Economists say prices will rise

Inflation dips below zero but is due back at 2% this year

Mark CarneyThe cost of living has fallen to its lowest level for 55 years, but consumers have been warned to expect prices to start rising as early as next month.

Inflation fell to -0.1%  in April, the first time that consumer prices had fallen into negative territory since 1960.

Sterling fell by one and a half cents to a one-week low against the dollar and British government bond futures hit a session high after the data was produced by the Office for National Statistics.

However, Bank of England governor Mark Carney (pictured) believes the current level of flat prices will be short-lived and that inflation will return to its 2% target by the end of the year. This is more likely as the oil price rises above the lows of last year.
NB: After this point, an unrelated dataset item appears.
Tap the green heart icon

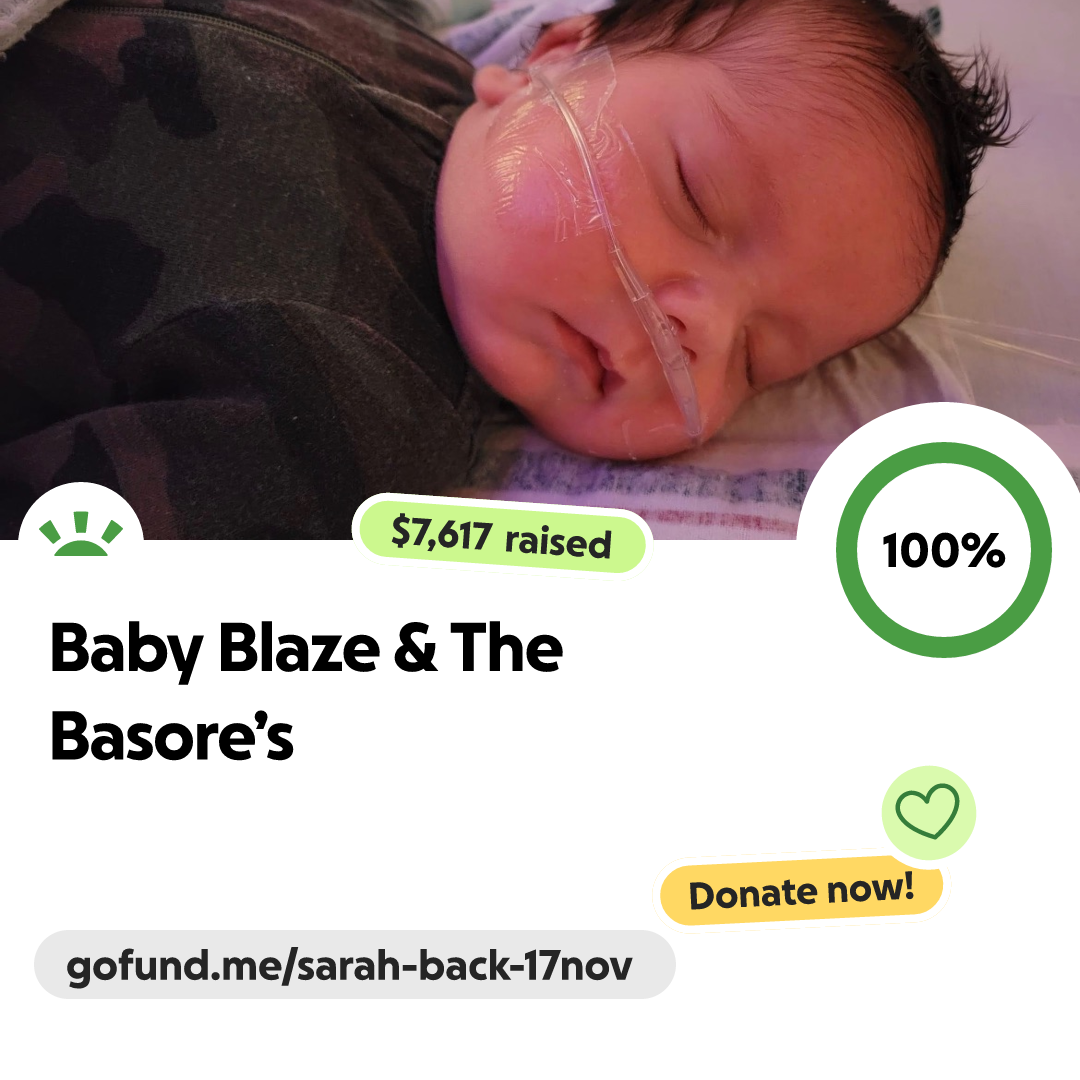[927, 811]
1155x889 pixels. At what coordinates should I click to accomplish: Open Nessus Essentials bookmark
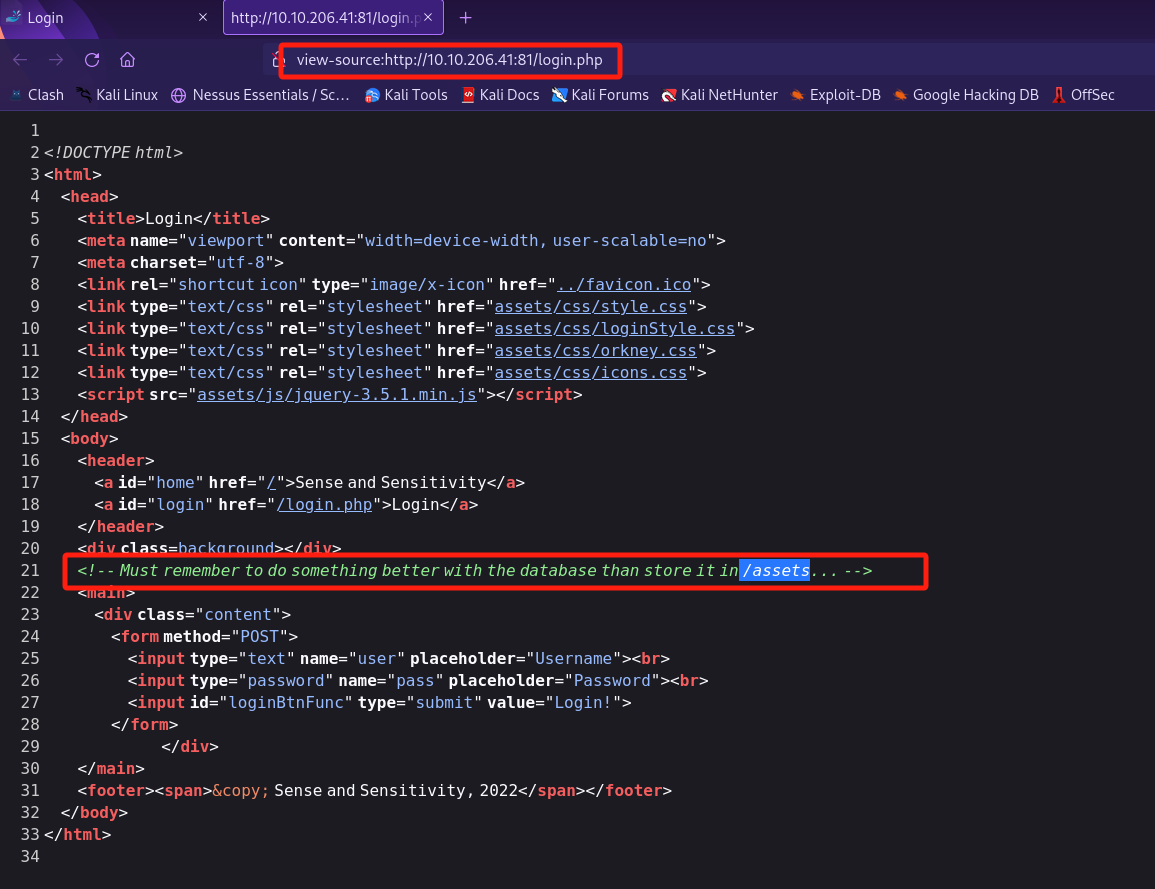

This was the view shared by economists with some believing inflation may rise above zero as soon as next month because April’s figure was influenced by lower air fares and ferry tickets.

Rain Newton-Smith, CBI director of economics, said: “It’s unlikely we will see falling prices for a prolonged period, as the downward pressure on inflation from lower oil prices fades.

“Falling oil prices has been good news, boosting household incomes and lowering costs for businesses outside of the North Sea oil sector, which is being hit.

“With inflation set to remain below 1 per cent this year, a rise in interest rates anytime soon seems off the cards. Rates are likely to remain low into next year and beyond, continuing to help the domestic recovery.”

James Sproule, chief Economist at the Institute of Directors, said: “The slip into deflation should not worry us, as it is primarily caused by a drop in the cost of energy, which is good news for households and businesses. Falling prices in necessities, such as food and transport, along with a period of sustained job creation and wage growth mean demand and consumption will remain buoyant.

“Deflation can be a chronic problem where it represents a lack of consumer confidence and an unwillingness to spend. This danger is very real in some parts of southern Europe, but is not even a distant threat in the UK. While deflation does cause the cost of debt to rise in real terms, the benefits to the wider economy of a period of falling prices far outweigh any downsides.”

David Lonsdale, director of the Scottish retail consortium, said: “Falling shop prices are leading to a corresponding increase in the spending power of Scottish households, with retailers keen to capitalise on the opportunity this presents. The fact that food price inflation is at a record low will be especially welcome to low income households who typically spend proportionally more of their family budget on groceries.”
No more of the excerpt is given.